__TASK REQUIREMENTS__: Write out exactly the lines between the line containing "This screenshot has" and the end of the records, counting both ends, and leave out all pictures.
** RECORDS PROVIDED follows **
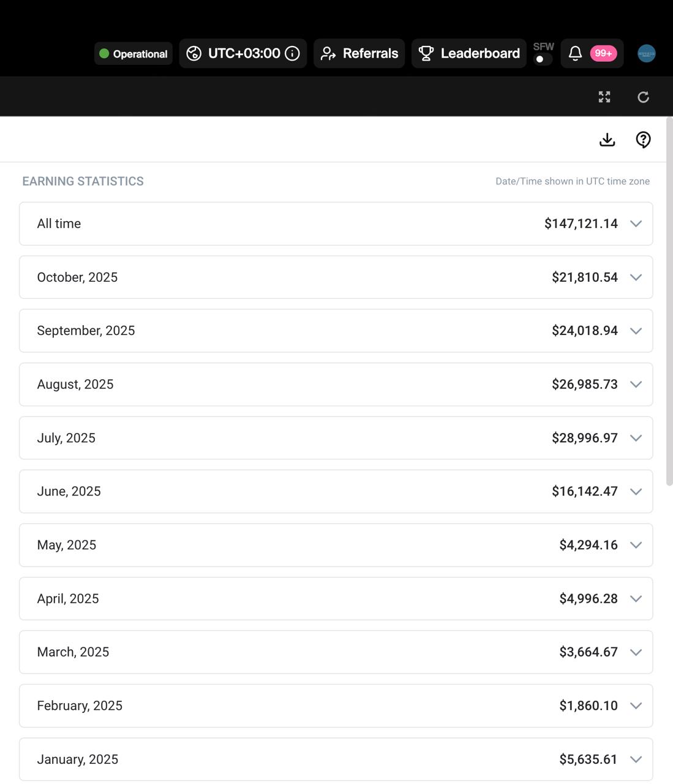
Task: Expand the July, 2025 chevron
Action: [636, 438]
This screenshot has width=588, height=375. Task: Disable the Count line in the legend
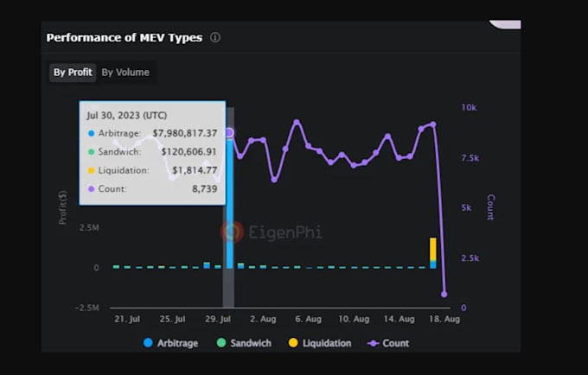[388, 343]
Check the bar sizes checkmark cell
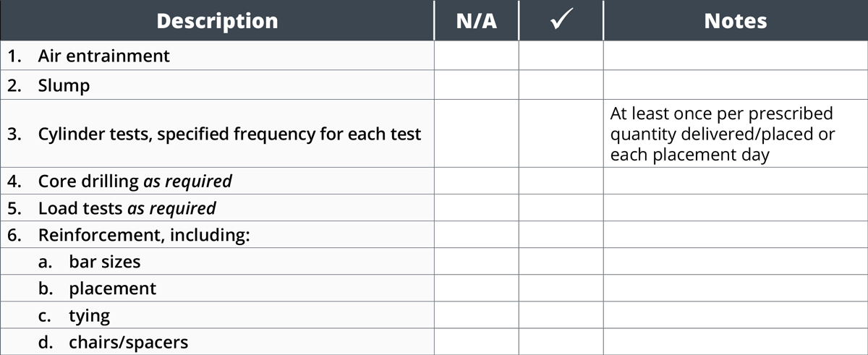The height and width of the screenshot is (355, 868). coord(561,261)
** End of RECORDS PROVIDED **
__OUTPUT BELOW__:
This screenshot has width=588, height=375. Task: Disable the Count line in the legend
[388, 343]
Check the bar sizes checkmark cell
The height and width of the screenshot is (355, 868). coord(561,261)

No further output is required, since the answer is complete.